Copy out the lines from the one containing "is (236, 300)." through the end of the source data, swapping "computer-use agent" for "desktop agent" and keeping everything else the same.

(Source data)

* * * * *

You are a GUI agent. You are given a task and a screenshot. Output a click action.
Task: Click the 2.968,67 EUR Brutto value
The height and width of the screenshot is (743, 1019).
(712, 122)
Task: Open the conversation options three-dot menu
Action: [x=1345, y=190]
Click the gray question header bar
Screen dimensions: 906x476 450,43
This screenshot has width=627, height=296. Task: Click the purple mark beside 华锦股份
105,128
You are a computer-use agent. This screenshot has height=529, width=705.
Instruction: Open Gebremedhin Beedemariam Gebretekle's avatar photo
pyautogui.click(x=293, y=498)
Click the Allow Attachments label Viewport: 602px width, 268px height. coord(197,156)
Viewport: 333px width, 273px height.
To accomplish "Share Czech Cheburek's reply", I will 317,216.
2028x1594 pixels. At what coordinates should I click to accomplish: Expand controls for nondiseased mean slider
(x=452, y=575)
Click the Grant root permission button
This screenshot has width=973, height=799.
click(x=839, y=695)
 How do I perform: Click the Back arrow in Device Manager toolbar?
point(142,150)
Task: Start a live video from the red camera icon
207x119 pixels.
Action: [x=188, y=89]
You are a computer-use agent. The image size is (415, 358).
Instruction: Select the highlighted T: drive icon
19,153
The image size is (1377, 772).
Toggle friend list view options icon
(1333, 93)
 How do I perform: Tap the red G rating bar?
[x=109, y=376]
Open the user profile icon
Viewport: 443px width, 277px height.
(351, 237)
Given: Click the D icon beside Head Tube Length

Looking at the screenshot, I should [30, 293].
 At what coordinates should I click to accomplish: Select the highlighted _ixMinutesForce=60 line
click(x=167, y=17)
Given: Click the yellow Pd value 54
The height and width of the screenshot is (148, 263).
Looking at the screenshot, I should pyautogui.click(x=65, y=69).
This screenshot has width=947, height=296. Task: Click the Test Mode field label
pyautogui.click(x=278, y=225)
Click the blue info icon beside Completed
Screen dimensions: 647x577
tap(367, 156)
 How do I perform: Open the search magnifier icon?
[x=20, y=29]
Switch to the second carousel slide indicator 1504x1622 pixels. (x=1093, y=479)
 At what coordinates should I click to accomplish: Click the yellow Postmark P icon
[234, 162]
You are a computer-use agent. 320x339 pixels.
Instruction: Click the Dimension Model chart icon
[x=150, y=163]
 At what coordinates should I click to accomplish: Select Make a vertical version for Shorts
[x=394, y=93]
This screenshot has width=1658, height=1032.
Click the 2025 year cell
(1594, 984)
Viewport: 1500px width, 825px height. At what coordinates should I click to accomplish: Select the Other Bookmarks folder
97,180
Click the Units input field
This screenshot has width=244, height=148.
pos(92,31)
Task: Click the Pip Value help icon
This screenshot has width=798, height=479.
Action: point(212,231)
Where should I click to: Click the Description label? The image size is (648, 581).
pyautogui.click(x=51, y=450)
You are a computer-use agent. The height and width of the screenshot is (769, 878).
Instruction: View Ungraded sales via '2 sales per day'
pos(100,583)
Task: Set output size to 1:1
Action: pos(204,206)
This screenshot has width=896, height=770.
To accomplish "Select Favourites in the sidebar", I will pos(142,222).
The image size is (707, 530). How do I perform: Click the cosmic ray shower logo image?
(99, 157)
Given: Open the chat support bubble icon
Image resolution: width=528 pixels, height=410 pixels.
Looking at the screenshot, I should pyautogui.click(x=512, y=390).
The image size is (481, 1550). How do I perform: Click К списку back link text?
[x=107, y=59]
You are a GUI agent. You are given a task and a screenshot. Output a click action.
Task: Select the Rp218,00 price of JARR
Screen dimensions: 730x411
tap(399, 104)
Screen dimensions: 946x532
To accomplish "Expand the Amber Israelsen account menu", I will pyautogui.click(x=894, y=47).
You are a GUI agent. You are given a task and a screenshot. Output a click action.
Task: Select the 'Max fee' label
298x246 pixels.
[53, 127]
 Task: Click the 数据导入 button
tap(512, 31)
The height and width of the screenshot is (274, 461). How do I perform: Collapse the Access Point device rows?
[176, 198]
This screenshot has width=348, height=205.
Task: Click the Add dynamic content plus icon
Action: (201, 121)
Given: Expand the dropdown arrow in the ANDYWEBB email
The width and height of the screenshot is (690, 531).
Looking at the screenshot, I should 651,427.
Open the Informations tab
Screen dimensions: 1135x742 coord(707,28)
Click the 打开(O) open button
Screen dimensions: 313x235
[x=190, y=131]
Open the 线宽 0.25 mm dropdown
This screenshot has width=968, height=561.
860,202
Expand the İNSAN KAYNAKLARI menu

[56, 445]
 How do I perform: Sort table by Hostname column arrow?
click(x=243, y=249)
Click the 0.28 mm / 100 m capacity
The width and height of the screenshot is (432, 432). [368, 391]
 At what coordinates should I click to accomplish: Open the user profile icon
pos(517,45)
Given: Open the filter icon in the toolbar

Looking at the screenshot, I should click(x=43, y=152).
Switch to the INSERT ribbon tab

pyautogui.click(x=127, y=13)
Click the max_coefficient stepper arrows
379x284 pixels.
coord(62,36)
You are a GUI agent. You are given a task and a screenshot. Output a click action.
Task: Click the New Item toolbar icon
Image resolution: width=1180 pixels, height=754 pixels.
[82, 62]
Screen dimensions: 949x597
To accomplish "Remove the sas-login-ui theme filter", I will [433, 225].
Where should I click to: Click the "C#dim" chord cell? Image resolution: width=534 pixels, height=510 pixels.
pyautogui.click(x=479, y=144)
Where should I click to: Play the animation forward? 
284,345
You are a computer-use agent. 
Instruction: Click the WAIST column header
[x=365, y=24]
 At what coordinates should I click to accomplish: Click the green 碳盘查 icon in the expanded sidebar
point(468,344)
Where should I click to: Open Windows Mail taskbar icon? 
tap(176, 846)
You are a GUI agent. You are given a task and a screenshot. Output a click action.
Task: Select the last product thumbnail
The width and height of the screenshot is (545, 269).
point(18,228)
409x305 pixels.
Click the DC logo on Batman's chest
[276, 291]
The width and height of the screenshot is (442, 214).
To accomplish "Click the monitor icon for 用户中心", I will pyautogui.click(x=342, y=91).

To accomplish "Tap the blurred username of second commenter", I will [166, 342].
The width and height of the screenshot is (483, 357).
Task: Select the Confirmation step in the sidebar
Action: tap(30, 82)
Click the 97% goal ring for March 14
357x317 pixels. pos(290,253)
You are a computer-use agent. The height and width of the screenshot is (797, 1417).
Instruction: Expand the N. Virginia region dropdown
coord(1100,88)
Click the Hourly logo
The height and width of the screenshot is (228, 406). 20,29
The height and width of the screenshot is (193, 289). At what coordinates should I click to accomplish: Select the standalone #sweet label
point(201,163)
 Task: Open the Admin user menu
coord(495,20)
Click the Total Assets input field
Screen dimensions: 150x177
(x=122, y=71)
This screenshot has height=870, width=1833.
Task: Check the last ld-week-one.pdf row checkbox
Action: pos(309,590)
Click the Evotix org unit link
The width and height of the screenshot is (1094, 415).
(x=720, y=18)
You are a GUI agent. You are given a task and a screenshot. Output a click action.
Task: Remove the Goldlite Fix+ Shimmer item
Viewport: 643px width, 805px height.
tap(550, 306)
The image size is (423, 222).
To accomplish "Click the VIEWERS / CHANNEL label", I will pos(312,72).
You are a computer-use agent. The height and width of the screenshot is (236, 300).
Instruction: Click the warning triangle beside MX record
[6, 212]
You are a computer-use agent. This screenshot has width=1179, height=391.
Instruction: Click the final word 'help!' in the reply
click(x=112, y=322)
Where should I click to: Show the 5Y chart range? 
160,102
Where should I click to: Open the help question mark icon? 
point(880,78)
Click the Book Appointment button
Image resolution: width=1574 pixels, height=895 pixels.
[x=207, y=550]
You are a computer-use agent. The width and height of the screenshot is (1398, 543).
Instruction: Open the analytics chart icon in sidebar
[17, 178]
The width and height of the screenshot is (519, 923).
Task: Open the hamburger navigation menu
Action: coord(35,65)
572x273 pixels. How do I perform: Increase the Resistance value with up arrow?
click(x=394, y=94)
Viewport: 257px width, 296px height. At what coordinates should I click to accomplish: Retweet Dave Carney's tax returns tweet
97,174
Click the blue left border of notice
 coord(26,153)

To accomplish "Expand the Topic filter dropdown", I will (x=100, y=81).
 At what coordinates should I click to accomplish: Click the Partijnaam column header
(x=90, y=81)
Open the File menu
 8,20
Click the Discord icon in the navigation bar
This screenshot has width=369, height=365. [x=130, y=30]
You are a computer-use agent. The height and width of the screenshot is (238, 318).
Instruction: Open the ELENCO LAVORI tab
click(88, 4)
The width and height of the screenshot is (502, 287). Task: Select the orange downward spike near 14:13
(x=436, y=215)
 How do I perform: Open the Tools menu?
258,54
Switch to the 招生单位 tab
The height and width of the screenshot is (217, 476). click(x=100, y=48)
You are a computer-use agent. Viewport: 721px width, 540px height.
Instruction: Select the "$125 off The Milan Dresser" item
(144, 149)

* * * * *

(OUTPUT):
You are a desktop agent. The height and width of the screenshot is (236, 300).
Instruction: Click the warning triangle beside MX record
[6, 212]
You are a desktop agent. This screenshot has width=1179, height=391.
Instruction: Click the final word 'help!' in the reply
click(x=112, y=322)
Where should I click to: Show the 5Y chart range? 
160,102
Where should I click to: Open the help question mark icon? 
point(880,78)
Click the Book Appointment button
Image resolution: width=1574 pixels, height=895 pixels.
[x=207, y=550]
You are a desktop agent. The width and height of the screenshot is (1398, 543).
Instruction: Open the analytics chart icon in sidebar
[17, 178]
The width and height of the screenshot is (519, 923).
Task: Open the hamburger navigation menu
Action: coord(35,65)
572x273 pixels. How do I perform: Increase the Resistance value with up arrow?
click(x=394, y=94)
Viewport: 257px width, 296px height. At what coordinates should I click to accomplish: Retweet Dave Carney's tax returns tweet
97,174
Click the blue left border of notice
 coord(26,153)

To accomplish "Expand the Topic filter dropdown", I will (x=100, y=81).
 At what coordinates should I click to accomplish: Click the Partijnaam column header
(x=90, y=81)
Open the File menu
 8,20
Click the Discord icon in the navigation bar
This screenshot has width=369, height=365. [x=130, y=30]
You are a desktop agent. The height and width of the screenshot is (238, 318).
Instruction: Open the ELENCO LAVORI tab
click(88, 4)
The width and height of the screenshot is (502, 287). Task: Select the orange downward spike near 14:13
(x=436, y=215)
 How do I perform: Open the Tools menu?
258,54
Switch to the 招生单位 tab
The height and width of the screenshot is (217, 476). click(x=100, y=48)
You are a desktop agent. Viewport: 721px width, 540px height.
Instruction: Select the "$125 off The Milan Dresser" item
(144, 149)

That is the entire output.